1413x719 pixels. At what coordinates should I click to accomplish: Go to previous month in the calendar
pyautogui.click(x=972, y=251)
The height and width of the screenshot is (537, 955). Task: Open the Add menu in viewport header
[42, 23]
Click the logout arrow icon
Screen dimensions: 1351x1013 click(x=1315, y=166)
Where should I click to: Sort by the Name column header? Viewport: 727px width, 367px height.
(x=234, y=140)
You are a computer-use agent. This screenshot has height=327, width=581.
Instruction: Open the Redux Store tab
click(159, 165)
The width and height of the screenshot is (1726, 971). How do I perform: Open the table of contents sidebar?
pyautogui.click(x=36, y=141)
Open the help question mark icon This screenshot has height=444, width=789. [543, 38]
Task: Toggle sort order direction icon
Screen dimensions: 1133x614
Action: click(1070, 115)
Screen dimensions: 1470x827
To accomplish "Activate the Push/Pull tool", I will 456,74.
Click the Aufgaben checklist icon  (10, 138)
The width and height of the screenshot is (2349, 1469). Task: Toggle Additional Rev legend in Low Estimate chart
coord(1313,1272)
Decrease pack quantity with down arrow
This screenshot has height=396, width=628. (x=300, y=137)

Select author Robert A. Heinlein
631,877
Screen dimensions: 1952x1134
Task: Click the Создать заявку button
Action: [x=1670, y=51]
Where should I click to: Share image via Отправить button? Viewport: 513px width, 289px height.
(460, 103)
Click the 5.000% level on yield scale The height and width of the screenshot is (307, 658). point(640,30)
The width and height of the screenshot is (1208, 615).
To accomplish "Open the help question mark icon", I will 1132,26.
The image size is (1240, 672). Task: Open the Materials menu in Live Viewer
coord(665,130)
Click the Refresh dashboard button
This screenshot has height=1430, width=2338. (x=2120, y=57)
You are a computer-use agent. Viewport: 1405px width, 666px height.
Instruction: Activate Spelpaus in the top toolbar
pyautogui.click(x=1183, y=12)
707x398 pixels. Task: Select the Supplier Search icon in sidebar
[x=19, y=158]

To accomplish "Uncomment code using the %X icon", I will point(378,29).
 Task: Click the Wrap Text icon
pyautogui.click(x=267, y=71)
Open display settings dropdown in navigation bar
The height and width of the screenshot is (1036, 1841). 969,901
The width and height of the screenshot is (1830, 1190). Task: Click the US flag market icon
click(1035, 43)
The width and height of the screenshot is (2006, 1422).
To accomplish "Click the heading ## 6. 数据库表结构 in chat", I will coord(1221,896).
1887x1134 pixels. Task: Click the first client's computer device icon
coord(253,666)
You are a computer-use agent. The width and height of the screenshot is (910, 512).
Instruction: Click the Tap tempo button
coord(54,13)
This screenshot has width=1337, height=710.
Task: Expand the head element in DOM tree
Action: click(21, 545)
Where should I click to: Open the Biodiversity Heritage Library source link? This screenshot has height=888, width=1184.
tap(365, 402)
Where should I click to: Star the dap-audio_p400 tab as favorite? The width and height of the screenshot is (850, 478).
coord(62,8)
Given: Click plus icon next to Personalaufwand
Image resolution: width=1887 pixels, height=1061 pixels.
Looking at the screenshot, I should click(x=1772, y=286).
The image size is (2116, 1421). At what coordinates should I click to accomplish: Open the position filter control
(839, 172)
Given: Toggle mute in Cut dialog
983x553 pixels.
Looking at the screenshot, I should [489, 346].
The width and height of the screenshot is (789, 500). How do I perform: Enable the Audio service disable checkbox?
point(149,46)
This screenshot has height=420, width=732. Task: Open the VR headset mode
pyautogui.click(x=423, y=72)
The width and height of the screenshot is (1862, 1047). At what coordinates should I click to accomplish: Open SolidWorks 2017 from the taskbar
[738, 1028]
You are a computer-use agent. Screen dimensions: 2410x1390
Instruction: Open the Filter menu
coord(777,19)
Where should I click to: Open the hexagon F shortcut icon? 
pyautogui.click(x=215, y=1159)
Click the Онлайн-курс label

* * * * *

- [INSTRUCTIONS TO FOLLOW]
Go through the records above, find each line with the string "Given", and copy it.

- [OUTPUT OF THE EXERCISE]
Given: Click plus icon next to Personalaufwand
Given: Toggle mute in Cut dialog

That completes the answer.